## [REQUIRED WORK]
Set down the complete data exactly as it appears below.

(Data extracted from a collection)
┌──
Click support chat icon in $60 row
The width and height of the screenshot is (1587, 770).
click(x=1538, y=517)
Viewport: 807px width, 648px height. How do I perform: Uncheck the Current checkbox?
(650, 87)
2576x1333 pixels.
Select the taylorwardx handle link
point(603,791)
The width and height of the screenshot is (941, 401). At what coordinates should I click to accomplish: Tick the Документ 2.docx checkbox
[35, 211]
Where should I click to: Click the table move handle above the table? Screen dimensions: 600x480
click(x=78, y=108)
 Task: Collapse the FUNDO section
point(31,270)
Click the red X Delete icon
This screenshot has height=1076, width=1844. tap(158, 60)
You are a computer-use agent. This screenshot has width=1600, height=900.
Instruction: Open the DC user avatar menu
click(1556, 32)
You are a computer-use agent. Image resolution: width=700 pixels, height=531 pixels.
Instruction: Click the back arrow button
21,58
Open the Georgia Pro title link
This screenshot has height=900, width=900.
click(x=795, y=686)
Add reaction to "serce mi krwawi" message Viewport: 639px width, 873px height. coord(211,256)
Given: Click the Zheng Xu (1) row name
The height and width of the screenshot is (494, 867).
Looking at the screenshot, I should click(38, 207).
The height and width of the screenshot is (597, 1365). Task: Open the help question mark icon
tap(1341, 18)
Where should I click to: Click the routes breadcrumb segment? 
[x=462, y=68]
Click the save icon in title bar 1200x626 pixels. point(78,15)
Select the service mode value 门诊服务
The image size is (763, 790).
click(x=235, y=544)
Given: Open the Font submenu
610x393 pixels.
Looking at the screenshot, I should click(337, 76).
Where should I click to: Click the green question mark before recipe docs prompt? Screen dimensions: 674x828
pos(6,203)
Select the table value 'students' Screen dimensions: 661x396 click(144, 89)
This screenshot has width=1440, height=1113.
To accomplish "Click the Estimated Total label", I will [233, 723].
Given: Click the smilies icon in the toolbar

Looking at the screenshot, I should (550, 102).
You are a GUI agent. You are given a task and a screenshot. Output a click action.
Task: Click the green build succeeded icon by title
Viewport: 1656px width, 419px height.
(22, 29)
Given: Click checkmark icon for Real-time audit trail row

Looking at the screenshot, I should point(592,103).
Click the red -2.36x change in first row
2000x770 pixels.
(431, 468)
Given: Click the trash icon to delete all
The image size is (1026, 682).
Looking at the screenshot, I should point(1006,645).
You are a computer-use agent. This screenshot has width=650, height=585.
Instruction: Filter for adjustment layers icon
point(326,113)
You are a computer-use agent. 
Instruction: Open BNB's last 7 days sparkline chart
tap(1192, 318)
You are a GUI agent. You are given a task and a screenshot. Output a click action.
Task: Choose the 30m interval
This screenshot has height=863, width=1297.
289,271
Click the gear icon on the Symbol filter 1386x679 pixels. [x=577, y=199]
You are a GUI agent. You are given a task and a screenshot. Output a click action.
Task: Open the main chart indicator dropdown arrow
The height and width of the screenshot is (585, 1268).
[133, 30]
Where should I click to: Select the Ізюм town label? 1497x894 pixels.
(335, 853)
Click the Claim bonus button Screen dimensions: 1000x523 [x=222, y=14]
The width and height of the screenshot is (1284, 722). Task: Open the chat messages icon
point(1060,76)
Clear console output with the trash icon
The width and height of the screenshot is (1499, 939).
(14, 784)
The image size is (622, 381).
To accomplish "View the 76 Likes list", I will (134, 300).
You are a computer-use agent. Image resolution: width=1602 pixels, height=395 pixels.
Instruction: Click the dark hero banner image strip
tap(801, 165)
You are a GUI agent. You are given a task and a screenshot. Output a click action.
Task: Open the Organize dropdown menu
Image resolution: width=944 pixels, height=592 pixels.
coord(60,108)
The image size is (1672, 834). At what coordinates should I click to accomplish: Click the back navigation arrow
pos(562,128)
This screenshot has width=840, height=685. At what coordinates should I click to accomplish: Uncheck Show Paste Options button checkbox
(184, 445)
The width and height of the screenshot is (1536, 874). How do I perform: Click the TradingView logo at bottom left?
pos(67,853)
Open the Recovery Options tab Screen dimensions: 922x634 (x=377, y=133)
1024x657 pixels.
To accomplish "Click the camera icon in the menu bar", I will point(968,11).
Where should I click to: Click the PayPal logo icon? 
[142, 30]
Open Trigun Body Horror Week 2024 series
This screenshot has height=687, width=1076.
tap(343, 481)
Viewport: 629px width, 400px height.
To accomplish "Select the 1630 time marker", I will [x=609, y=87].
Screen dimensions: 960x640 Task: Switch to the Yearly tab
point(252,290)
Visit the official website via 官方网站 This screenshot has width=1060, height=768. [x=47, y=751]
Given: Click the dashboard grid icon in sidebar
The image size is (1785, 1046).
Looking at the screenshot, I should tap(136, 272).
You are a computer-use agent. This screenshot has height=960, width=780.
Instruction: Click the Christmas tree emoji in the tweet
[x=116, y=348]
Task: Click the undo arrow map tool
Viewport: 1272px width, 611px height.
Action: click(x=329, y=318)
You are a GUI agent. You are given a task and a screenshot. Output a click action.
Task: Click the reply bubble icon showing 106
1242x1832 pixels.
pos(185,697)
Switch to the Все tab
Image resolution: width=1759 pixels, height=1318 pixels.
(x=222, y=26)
└──
## [EXPECTED OUTPUT]
Click support chat icon in $60 row
The width and height of the screenshot is (1587, 770).
click(x=1538, y=517)
Viewport: 807px width, 648px height. How do I perform: Uncheck the Current checkbox?
(650, 87)
2576x1333 pixels.
Select the taylorwardx handle link
point(603,791)
The width and height of the screenshot is (941, 401). At what coordinates should I click to accomplish: Tick the Документ 2.docx checkbox
[35, 211]
Where should I click to: Click the table move handle above the table? Screen dimensions: 600x480
click(x=78, y=108)
 Task: Collapse the FUNDO section
point(31,270)
Click the red X Delete icon
This screenshot has height=1076, width=1844. tap(158, 60)
You are a computer-use agent. This screenshot has width=1600, height=900.
Instruction: Open the DC user avatar menu
click(1556, 32)
You are a computer-use agent. Image resolution: width=700 pixels, height=531 pixels.
Instruction: Click the back arrow button
21,58
Open the Georgia Pro title link
This screenshot has height=900, width=900.
click(x=795, y=686)
Add reaction to "serce mi krwawi" message Viewport: 639px width, 873px height. coord(211,256)
Given: Click the Zheng Xu (1) row name
The height and width of the screenshot is (494, 867).
Looking at the screenshot, I should click(38, 207).
The height and width of the screenshot is (597, 1365). Task: Open the help question mark icon
tap(1341, 18)
Where should I click to: Click the routes breadcrumb segment? 
[x=462, y=68]
Click the save icon in title bar 1200x626 pixels. point(78,15)
Select the service mode value 门诊服务
The image size is (763, 790).
click(x=235, y=544)
Given: Open the Font submenu
610x393 pixels.
Looking at the screenshot, I should click(337, 76).
Where should I click to: Click the green question mark before recipe docs prompt? Screen dimensions: 674x828
pos(6,203)
Select the table value 'students' Screen dimensions: 661x396 click(144, 89)
This screenshot has width=1440, height=1113.
To accomplish "Click the Estimated Total label", I will [233, 723].
Given: Click the smilies icon in the toolbar

Looking at the screenshot, I should (550, 102).
You are a GUI agent. You are given a task and a screenshot. Output a click action.
Task: Click the green build succeeded icon by title
Viewport: 1656px width, 419px height.
(22, 29)
Given: Click checkmark icon for Real-time audit trail row

Looking at the screenshot, I should point(592,103).
Click the red -2.36x change in first row
2000x770 pixels.
(431, 468)
Given: Click the trash icon to delete all
The image size is (1026, 682).
Looking at the screenshot, I should point(1006,645).
You are a computer-use agent. This screenshot has width=650, height=585.
Instruction: Filter for adjustment layers icon
point(326,113)
You are a computer-use agent. 
Instruction: Open BNB's last 7 days sparkline chart
tap(1192, 318)
You are a GUI agent. You are given a task and a screenshot. Output a click action.
Task: Choose the 30m interval
This screenshot has height=863, width=1297.
289,271
Click the gear icon on the Symbol filter 1386x679 pixels. [x=577, y=199]
You are a GUI agent. You are given a task and a screenshot. Output a click action.
Task: Open the main chart indicator dropdown arrow
The height and width of the screenshot is (585, 1268).
[133, 30]
Where should I click to: Select the Ізюм town label? 1497x894 pixels.
(335, 853)
Click the Claim bonus button Screen dimensions: 1000x523 [x=222, y=14]
The width and height of the screenshot is (1284, 722). Task: Open the chat messages icon
point(1060,76)
Clear console output with the trash icon
The width and height of the screenshot is (1499, 939).
(14, 784)
The image size is (622, 381).
To accomplish "View the 76 Likes list", I will (134, 300).
You are a computer-use agent. Image resolution: width=1602 pixels, height=395 pixels.
Instruction: Click the dark hero banner image strip
tap(801, 165)
You are a GUI agent. You are given a task and a screenshot. Output a click action.
Task: Open the Organize dropdown menu
Image resolution: width=944 pixels, height=592 pixels.
coord(60,108)
The image size is (1672, 834). At what coordinates should I click to accomplish: Click the back navigation arrow
pos(562,128)
This screenshot has width=840, height=685. At what coordinates should I click to accomplish: Uncheck Show Paste Options button checkbox
(184, 445)
The width and height of the screenshot is (1536, 874). How do I perform: Click the TradingView logo at bottom left?
pos(67,853)
Open the Recovery Options tab Screen dimensions: 922x634 (x=377, y=133)
1024x657 pixels.
To accomplish "Click the camera icon in the menu bar", I will point(968,11).
Where should I click to: Click the PayPal logo icon? 
[142, 30]
Open Trigun Body Horror Week 2024 series
This screenshot has height=687, width=1076.
tap(343, 481)
Viewport: 629px width, 400px height.
To accomplish "Select the 1630 time marker", I will [x=609, y=87].
Screen dimensions: 960x640 Task: Switch to the Yearly tab
point(252,290)
Visit the official website via 官方网站 This screenshot has width=1060, height=768. [x=47, y=751]
Given: Click the dashboard grid icon in sidebar
The image size is (1785, 1046).
Looking at the screenshot, I should tap(136, 272).
You are a computer-use agent. This screenshot has height=960, width=780.
Instruction: Click the Christmas tree emoji in the tweet
[x=116, y=348]
Task: Click the undo arrow map tool
Viewport: 1272px width, 611px height.
Action: click(x=329, y=318)
You are a GUI agent. You are given a task and a screenshot. Output a click action.
Task: Click the reply bubble icon showing 106
1242x1832 pixels.
pos(185,697)
Switch to the Все tab
Image resolution: width=1759 pixels, height=1318 pixels.
(x=222, y=26)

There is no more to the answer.